---------- Task data ----------

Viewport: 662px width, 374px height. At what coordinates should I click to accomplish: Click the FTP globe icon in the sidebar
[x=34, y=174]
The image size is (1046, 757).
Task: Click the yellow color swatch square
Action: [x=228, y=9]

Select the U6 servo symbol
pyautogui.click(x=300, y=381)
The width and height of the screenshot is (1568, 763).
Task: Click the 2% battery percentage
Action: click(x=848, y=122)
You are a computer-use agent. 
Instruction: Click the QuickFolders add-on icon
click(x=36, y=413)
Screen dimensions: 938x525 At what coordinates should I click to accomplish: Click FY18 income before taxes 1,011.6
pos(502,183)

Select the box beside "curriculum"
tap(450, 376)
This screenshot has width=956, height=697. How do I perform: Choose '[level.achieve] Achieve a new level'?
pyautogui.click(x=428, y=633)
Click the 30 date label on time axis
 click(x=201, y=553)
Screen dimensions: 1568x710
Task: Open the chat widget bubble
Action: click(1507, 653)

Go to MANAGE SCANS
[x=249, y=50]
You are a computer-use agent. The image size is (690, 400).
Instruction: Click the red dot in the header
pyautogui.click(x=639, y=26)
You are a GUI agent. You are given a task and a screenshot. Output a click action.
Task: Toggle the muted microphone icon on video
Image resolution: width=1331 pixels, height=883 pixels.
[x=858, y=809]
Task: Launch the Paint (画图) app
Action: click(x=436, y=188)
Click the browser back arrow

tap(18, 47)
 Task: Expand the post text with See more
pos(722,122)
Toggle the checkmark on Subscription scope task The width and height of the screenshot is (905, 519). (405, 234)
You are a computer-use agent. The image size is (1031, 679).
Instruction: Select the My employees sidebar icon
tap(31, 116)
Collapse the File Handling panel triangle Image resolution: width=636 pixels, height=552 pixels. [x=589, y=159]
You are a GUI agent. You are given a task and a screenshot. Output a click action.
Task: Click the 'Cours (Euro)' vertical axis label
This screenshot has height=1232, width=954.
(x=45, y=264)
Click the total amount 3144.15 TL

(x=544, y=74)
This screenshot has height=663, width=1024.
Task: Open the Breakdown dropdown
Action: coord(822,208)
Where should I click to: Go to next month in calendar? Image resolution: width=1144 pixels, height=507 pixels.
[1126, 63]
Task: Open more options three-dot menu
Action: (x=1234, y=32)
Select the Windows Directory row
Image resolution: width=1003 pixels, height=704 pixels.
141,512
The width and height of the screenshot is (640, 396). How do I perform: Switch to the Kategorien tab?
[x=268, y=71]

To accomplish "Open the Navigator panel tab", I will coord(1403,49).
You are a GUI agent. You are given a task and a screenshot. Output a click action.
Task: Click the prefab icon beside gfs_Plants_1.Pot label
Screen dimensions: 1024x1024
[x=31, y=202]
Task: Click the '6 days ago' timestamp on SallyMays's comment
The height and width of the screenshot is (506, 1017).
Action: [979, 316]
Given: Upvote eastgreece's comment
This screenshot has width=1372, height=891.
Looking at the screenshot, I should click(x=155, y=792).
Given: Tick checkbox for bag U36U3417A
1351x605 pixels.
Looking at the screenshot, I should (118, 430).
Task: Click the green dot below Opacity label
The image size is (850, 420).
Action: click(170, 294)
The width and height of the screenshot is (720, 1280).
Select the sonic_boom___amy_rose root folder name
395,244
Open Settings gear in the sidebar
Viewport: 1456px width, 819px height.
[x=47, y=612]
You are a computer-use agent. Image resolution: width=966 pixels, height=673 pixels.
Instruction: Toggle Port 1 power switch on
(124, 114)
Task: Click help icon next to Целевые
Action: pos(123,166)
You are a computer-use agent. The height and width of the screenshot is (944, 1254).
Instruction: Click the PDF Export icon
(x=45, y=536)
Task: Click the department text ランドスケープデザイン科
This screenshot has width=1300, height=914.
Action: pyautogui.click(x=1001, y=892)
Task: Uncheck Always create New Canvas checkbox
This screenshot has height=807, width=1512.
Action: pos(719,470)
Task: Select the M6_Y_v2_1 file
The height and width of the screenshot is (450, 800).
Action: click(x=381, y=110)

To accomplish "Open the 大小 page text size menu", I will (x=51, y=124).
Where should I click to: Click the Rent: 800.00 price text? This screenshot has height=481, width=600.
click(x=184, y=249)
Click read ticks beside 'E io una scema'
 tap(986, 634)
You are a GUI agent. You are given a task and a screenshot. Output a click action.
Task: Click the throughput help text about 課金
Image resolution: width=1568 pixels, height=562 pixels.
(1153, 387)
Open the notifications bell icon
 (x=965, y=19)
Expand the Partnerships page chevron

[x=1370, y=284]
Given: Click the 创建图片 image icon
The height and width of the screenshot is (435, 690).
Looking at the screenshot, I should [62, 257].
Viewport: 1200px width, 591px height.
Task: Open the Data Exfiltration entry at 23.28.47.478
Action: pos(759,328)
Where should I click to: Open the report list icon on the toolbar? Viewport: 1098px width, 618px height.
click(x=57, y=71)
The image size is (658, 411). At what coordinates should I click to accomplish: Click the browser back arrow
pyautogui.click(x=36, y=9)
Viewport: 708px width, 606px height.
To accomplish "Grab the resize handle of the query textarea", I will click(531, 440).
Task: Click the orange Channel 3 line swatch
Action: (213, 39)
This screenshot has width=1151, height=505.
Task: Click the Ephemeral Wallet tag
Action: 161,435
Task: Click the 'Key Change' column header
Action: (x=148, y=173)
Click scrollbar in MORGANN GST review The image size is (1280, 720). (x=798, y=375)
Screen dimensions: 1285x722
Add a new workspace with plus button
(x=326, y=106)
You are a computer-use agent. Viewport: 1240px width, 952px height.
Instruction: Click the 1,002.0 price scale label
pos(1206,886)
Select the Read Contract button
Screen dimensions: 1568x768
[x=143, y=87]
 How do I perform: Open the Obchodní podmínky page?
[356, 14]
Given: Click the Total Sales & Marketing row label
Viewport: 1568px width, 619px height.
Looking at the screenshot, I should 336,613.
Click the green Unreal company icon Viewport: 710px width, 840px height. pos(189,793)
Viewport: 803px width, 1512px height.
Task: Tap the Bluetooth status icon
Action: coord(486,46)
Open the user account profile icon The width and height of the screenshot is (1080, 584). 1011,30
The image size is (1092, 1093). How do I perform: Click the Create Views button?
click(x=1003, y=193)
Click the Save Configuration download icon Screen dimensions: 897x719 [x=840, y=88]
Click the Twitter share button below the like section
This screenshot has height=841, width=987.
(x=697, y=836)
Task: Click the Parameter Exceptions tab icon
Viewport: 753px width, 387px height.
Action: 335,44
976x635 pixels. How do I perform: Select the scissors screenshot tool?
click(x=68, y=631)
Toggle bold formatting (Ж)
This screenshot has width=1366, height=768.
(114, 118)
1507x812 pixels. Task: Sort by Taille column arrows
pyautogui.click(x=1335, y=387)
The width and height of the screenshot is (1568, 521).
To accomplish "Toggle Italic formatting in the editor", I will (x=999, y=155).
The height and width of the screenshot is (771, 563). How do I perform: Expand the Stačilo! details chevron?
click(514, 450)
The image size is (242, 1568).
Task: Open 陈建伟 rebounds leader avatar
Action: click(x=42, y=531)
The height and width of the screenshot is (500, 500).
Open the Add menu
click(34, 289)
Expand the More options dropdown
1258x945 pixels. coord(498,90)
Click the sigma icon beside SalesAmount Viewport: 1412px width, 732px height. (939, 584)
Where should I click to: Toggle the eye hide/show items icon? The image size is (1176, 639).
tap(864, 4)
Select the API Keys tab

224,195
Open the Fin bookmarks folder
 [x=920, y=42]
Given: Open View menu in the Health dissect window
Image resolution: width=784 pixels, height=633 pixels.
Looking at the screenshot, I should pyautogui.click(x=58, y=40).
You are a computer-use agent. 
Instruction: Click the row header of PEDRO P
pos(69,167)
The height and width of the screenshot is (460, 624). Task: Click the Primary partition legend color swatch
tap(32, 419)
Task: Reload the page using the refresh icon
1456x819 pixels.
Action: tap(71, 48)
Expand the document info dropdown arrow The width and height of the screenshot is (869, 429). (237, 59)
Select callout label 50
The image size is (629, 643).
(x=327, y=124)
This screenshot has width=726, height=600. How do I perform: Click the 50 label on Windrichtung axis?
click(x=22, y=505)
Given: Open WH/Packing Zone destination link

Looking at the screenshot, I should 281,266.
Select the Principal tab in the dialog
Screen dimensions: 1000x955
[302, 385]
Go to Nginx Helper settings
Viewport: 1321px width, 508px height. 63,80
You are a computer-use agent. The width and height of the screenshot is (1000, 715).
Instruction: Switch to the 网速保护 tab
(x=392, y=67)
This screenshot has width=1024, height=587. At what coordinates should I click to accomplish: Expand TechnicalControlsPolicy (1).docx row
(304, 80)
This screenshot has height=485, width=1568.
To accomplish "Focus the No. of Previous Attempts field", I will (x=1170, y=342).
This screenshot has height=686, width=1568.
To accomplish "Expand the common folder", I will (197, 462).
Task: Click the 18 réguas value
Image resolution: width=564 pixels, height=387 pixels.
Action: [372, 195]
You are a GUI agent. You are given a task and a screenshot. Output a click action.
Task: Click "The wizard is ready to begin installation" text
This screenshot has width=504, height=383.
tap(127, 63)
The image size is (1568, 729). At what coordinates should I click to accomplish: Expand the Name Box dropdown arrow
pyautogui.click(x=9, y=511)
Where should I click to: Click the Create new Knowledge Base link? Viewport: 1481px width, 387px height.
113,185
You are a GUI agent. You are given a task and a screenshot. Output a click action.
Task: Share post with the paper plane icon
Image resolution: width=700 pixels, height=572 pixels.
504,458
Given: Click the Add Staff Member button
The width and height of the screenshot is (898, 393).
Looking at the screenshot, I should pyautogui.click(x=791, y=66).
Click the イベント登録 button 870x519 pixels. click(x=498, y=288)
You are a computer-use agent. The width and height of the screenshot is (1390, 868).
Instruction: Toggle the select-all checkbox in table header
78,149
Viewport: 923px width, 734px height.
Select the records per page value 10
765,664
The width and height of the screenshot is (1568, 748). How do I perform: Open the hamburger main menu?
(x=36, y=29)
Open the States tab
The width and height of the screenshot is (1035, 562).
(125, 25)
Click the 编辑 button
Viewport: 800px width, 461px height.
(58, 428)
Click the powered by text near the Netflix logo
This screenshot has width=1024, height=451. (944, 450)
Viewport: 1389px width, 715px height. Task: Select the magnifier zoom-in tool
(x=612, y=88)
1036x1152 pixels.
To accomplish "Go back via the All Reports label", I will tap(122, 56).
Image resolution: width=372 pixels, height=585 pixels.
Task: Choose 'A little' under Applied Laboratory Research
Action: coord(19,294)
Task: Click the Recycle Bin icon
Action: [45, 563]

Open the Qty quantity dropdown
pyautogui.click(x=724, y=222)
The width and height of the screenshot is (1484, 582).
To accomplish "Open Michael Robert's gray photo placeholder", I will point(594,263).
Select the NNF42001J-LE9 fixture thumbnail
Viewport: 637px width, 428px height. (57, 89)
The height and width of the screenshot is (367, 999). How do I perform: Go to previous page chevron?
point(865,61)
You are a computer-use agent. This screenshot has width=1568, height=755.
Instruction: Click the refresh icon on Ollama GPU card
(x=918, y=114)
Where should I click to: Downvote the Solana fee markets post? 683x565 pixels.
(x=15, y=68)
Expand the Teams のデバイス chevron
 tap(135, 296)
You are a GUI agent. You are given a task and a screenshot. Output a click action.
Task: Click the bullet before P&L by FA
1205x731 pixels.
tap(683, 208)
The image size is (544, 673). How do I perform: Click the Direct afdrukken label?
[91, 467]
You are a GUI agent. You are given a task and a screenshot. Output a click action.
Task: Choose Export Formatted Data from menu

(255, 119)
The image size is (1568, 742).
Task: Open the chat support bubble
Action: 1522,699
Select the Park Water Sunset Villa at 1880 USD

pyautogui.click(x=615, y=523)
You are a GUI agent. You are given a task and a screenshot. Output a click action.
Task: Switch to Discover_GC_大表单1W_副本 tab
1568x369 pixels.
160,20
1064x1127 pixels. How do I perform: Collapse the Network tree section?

----------

Directions> Please copy every line of the data that carries the string "comment".

Solution to this exercise>
Task: Click the '6 days ago' timestamp on SallyMays's comment
Given: Upvote eastgreece's comment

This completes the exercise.